Top of Material shown

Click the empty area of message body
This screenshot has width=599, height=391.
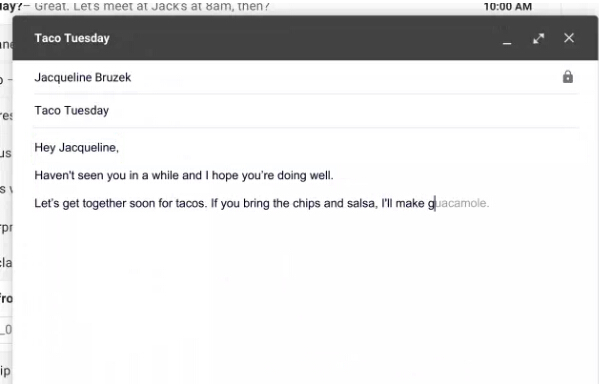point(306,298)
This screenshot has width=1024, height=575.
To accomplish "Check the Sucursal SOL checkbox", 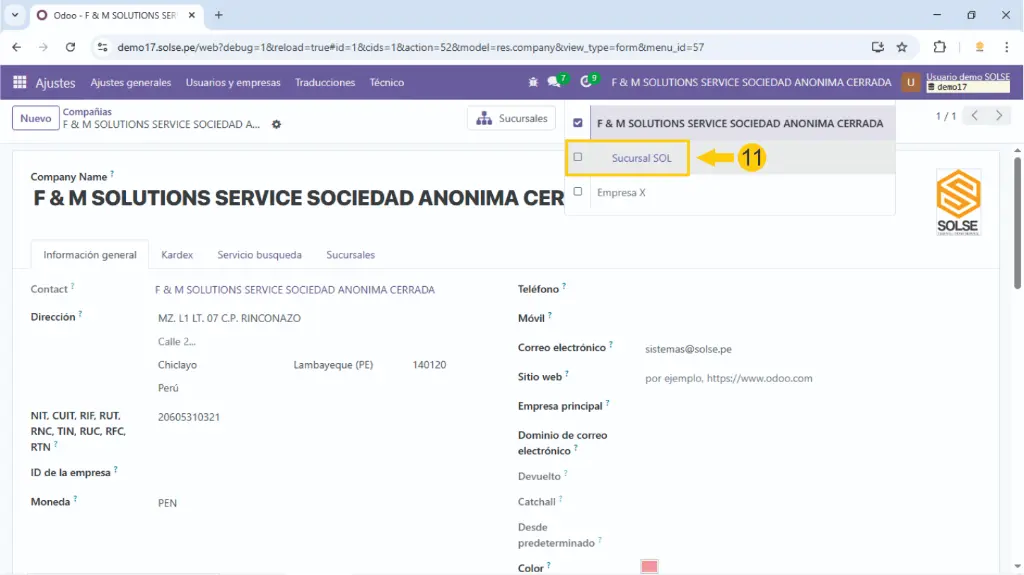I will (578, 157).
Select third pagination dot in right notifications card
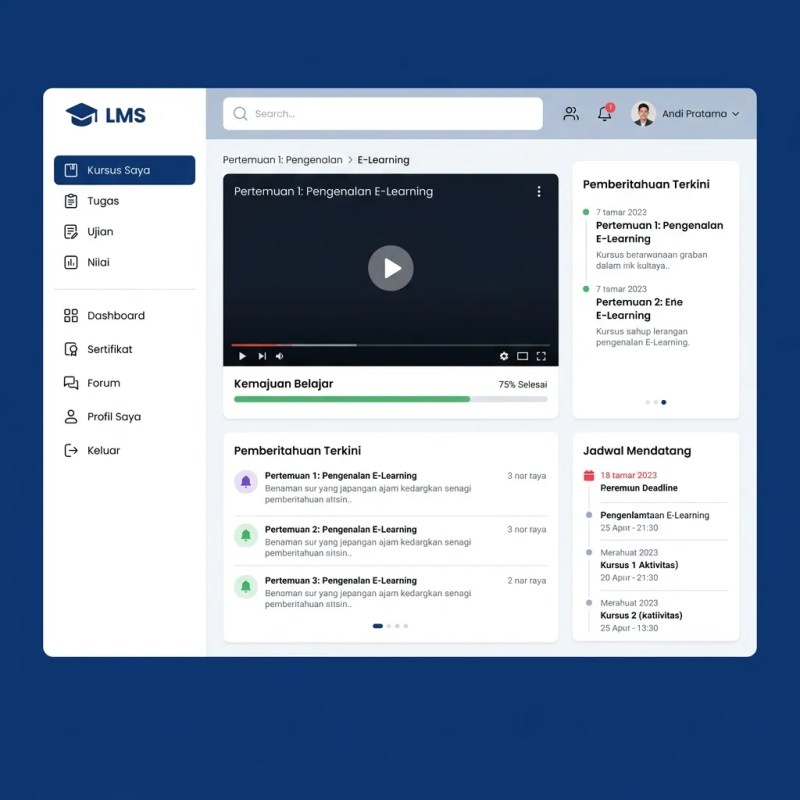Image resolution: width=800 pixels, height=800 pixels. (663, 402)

Bottom of Material shown

Please transcribe, with no additions, the lines starting at the one that contains "Select third pagination" and running through the last line of the entries, inclusive. Leave the pictures out.

__Response to this exercise__
Select third pagination dot in right notifications card
Image resolution: width=800 pixels, height=800 pixels. (663, 402)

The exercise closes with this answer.